No wonder why cable companies, broadcasters, programmers and sports leagues are scrambling to roll out “second screen” apps that tie to TV. Fueled in part by Twitter’s role in providing a real-time social layer over television, these apps are becoming a natural extension of TV programming, both live and on demand. Imagine, for example, downloading an NFL app that provides a rich game program — the same you’d receive at the stadium — along with real-time stats, Twitter chat and multiple live cameras. (The NFL offered something similar, but scaled down, for the Super Bowl.) Second-screen apps are also becoming remote controls, like Xfinity’s new iPad app (above), making your tablet a natural extension of TV viewing.

While there have been anecdotal examples that Twitter has helped drive ratings around TV shows — like Piers Morgan’s last-minute interview with Charlie Sheen — the bigger opportunity will be second-screen advertisements that tie with the broadcast.
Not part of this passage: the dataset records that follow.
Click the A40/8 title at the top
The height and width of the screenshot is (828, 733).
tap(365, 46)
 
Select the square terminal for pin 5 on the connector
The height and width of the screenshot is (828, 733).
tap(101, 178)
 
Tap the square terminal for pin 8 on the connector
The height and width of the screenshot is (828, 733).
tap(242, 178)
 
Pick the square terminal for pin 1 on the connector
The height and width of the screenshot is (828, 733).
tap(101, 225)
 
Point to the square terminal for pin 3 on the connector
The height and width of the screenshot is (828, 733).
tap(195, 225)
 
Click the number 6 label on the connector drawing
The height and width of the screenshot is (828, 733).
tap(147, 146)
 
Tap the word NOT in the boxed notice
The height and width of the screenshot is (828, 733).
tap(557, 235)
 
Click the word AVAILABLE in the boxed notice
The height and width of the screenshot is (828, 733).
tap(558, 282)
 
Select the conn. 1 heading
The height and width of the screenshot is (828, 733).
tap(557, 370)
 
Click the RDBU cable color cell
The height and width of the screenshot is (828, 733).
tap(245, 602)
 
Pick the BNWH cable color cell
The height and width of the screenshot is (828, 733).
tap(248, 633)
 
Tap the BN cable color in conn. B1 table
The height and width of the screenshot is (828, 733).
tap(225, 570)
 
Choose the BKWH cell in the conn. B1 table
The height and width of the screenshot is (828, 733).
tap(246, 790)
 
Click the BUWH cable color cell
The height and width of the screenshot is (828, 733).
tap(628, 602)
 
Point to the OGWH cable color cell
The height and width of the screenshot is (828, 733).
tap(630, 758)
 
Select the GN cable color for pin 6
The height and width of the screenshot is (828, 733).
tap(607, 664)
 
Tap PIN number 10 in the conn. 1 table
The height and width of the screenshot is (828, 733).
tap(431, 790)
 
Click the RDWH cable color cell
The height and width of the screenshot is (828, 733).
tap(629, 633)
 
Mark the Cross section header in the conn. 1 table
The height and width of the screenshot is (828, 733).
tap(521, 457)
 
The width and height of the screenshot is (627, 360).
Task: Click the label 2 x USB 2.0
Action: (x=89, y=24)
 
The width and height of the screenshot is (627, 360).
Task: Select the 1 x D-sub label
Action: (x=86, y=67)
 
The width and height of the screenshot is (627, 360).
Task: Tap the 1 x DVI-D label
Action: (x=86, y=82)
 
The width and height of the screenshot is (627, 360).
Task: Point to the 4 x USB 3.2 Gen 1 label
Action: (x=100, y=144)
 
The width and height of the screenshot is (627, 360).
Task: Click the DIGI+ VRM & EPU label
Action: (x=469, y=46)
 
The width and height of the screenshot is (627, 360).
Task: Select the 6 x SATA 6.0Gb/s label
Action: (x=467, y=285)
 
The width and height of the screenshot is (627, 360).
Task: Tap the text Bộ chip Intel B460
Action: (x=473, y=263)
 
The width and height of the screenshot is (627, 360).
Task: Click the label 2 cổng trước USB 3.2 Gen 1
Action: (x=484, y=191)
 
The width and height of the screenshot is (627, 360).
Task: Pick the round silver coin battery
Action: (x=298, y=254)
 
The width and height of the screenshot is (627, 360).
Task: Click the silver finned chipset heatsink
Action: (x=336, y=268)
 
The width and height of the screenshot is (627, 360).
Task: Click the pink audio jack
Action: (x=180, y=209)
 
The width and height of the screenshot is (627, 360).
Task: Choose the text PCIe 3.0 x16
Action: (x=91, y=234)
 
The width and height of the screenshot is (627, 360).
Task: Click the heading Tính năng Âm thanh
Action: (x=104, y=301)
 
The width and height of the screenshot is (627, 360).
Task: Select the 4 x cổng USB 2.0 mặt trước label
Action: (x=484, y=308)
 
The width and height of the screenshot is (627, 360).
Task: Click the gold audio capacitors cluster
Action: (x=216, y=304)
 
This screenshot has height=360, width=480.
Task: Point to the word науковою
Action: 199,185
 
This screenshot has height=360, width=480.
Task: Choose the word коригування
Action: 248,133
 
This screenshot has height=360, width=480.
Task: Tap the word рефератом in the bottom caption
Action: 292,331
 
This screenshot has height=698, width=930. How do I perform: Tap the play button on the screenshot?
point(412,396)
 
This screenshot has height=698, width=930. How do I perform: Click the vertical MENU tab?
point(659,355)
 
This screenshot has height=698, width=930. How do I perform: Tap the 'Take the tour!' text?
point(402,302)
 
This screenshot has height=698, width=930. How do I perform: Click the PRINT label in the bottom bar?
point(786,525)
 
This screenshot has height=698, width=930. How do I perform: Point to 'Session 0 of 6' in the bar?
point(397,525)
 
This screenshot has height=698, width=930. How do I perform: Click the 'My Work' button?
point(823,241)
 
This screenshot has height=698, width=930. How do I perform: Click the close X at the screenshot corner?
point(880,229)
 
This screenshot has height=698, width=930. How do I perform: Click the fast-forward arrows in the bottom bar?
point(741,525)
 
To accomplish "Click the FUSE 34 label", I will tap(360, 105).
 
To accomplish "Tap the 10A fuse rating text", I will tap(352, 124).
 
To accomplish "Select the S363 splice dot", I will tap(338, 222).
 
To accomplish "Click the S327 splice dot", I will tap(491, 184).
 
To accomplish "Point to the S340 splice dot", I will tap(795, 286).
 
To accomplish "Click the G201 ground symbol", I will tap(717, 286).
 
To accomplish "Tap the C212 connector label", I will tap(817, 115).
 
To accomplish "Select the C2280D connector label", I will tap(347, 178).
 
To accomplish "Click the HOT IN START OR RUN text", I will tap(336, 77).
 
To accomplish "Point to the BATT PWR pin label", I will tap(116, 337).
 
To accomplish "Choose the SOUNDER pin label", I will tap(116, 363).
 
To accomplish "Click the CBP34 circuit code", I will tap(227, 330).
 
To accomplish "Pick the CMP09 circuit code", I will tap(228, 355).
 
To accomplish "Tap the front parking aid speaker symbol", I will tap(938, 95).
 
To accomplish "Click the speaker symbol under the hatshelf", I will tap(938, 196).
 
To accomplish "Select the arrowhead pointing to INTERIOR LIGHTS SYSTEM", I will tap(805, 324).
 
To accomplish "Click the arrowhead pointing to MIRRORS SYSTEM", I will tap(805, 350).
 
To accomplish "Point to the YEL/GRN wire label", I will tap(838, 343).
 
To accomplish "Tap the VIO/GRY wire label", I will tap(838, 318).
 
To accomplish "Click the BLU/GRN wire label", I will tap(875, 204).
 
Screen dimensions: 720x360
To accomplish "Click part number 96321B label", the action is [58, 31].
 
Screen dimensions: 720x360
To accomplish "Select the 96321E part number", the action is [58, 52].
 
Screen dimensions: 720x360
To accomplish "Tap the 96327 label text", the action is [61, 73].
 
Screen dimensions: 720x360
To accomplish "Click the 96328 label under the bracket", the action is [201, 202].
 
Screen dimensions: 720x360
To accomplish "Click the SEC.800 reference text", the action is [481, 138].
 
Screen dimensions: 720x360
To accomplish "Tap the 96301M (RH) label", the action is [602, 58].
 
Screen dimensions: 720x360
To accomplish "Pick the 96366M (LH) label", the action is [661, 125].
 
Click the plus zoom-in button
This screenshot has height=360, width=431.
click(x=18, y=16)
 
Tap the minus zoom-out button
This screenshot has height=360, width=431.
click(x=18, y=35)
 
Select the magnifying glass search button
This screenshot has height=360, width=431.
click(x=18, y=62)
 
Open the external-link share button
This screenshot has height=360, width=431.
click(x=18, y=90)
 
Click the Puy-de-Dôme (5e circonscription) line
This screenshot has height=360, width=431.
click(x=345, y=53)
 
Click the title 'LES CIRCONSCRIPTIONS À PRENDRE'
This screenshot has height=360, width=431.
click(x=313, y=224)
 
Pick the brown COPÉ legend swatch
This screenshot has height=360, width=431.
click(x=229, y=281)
One of my favorite sponsored apps was the Master’s golf app(above), sponsored by IBM, and there are dozens more. Second Screen Network is an example of a company that’s moving ahead with an ad network that spans all kinds of second screen apps. For viewers who aren’t tagging, checking in, or clicking on TV commercials, second screen ads add another path of interactivity.

That’s why former Endemol CEO Ynon Kreiz told attendees of a TV conference earlier this year to “get up, leave this room” and run to their garages to get to work designing the future of social TV. “Whoever figures it out, will be the next Steve Jobs of this generation,” he said.